English followed by une version en français y una versión en español. There are also three Notes after the English version.
Spring is—or used to be?—the season for love poems. But, in fact, this wintry poem was drafted around the same time as, and seems of a pair with, January’s “Please do what you would like to do”- « S’il te plaît, fais ce que tu veux » – «Por favor, haz lo que quieras».
As regards the “or used to be,” I, of course, mean to say nothing here as regards climate change or the United States’s “constitutional crisis,” or other unfortunate things happening in the US or with the help of its current government. But I will at least note that it is hard to imagine the US, with its armies of lawyers, giving up entirely on the rule of law. (And notwithstanding this rule’s longstanding inequities and endemic corruption).
I have been reading about nineteenth-century revolutions, tyrants and dictators, and thus came across a famous line from the British historian G.M. Trevelyan. He referred to the year 1848, with its many European revolutions, as “the turning point at which modern history failed to turn.” One might wish that 2025 prove as inconsequential for the people of the United States.
Meanwhile, in working on the present, apolitical, love poem, I recalled a wonderful line from Henry James’s The American. A woman says to a man who is seeking to win the hand of a friend of hers: “You will think you take generous views of her; but you will never begin to know through what a strange sea of feeling she passed before she accepted you.”
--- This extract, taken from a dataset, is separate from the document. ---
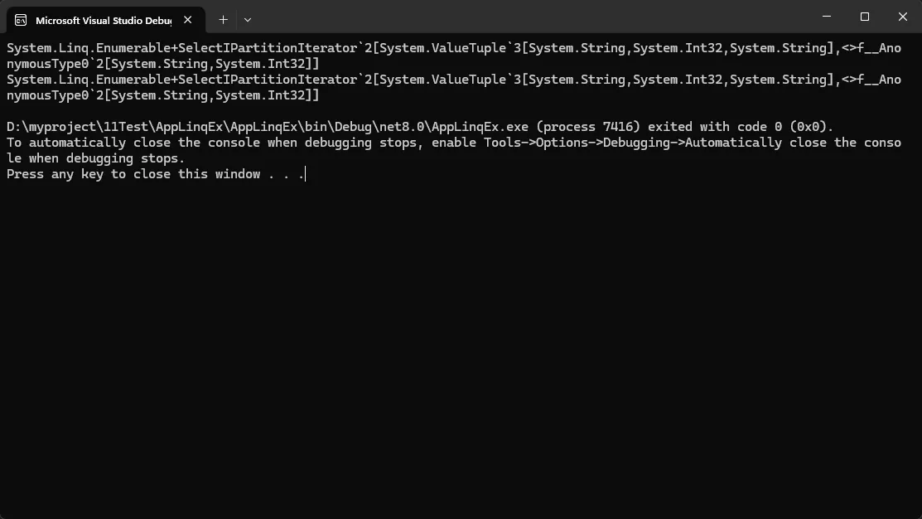
Task: Close the Microsoft Visual Studio Debug tab
Action: tap(188, 20)
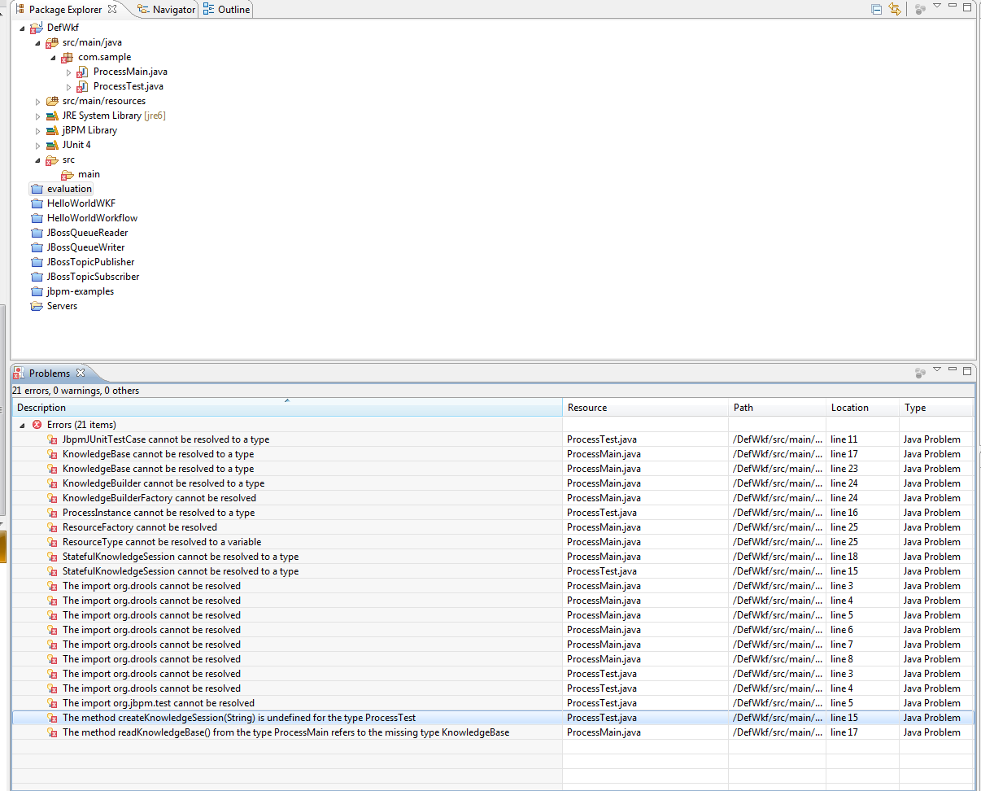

It is worth noting that in the end the woman did not accept him.
English
At the end of a winter afternoon
At the end of a winter afternoon
In a half-renovated kitchen
A woman, a man, just a few feet apart
Books of duets she’d given him
“So when I come to see you we can play together”
Already they’d made attempts.
Now he asks, when are they going . . . , or when would they might?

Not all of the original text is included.